Janie paid £15 a ticket for Row C centre stalls. Not bad to say the least, even if £15 was real money in 1998. In those days, the Donmar was still regarded (and priced) as fringe. Janie noted the following timings:
A Kind Of Alaska 7.00 to 7.50;
Interval 25 minutes;
The Collection 8.15 to 9.10;
Interval 25 minutes;
The Lover 9.30 to 10.25.
What a cast…or should I say, what casts – as this triple bill had a separate cast for the first play and then one cast for both the second and third.
A Kind of Alaska starred Penelope Wilton, Bill Nighy & Brid Brennan.
The Collection starred Harold himself (always good value as an actor as well as a playwright & director), Douglas Hodge, Lia Williams & Colin McFarlane.
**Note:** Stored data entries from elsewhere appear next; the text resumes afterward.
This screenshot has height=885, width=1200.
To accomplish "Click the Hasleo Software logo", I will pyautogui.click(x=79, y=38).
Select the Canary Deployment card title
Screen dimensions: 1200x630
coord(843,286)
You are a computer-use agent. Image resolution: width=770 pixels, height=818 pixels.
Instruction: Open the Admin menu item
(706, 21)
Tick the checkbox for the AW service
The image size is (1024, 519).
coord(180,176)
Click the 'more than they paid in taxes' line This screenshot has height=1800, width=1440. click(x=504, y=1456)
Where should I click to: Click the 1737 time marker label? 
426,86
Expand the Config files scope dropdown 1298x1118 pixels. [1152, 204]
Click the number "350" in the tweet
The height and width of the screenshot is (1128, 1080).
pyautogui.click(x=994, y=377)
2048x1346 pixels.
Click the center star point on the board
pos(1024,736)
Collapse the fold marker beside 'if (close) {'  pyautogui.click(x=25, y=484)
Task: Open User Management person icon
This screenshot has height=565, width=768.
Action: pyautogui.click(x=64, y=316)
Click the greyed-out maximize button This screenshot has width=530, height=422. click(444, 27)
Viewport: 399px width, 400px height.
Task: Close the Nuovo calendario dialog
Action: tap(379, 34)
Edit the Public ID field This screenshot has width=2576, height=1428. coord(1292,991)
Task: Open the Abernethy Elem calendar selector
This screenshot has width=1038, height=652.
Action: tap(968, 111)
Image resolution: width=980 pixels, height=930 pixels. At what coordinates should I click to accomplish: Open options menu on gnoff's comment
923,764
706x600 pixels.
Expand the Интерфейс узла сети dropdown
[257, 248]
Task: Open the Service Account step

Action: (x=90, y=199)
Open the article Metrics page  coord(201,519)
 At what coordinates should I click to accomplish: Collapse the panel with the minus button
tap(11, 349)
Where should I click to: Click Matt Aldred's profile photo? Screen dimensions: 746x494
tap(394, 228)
The latter three also starred in the Lover.
We thought all three plays excellent and the whole production top notch.
Nicholas de Jongh in The Standard only really liked the first play:
Our friend Michael Billington clearly liked all three, although he did share de Jongh’s view that three Pinters in one night was possibly a Pinter too many:
In truth I remember little about this day out in London.
Charlotte, who was about 12 at the time, might remember it a whole lot better. I’m not sure that Phillie & Tony were with us for the outing, although I’m pretty sure that Phillie, if not both of them, joined us at least for the meal at Good Earth in the evening. Both my diary and Janie’s diary describe the outing as “Charlie”.
The London Planetarium was clearly something that Charlie was keen to see, so see it we did. Janie’s diary is full of copious notes booking the place up and arranging to park in Chiltern Street.
After that, the trail gets murky. Janie was clearly considering Planet Hollywood or The Fashion Cafe for an in-between stop off, but I have a funny feeling we ended up in Madam Tussaud’s, which came as part of the deal with the Planetarium. Possibly we snacked there (or at the Planetarium) for lunch, especially as we had a dinner booked.
I think I might remember having been at the Fashion cafe, especially if all of them supermodels were hanging around in there, as implied by this write up. I did used to see Claudia Schiffer in Moscow Road occasionally in those days – I think she had a pied-à-terre around there. But I digress.
I’m pretty sure it was the Knightsbridge incarnation of The Good Earth that we tried that evening and jolly good food it was too.
Update: Yes Charlie does indeed remember more than us!
Charlie writes:
Wow, Ian, thank you for sending me that diary reminder from 1998. I remember it so well…even to the extent of Janie doing my hair in an ‘on the side’ ponytail and me wearing a hideous luminous yellow jumper ?
It was a wonderful weekend; we did Planetarium and M Tussauds followed by lunch at Fashion Cafe. I’m not sure mum did join us for dinner in the evening as I have a memory of going to tennis with you both on the Sunday and me having a tennis coach. I think you both also bought me some Speedo swimming costumes?!!!!!!!
So we did go to the Fashion Cafe, but I guess the supermodels weren’t there that day. Still, it’s just as well we went when we did, because the Fashion Cafe apparently opened in London in 1998 and went bust in 1999! The global story is of an even more spectacular failure.
The tennis coach would have been Jeremy or Shola, probably the latter, at Lammas Park in those days. It was Shola who introduced me and Janie to Boston Manor.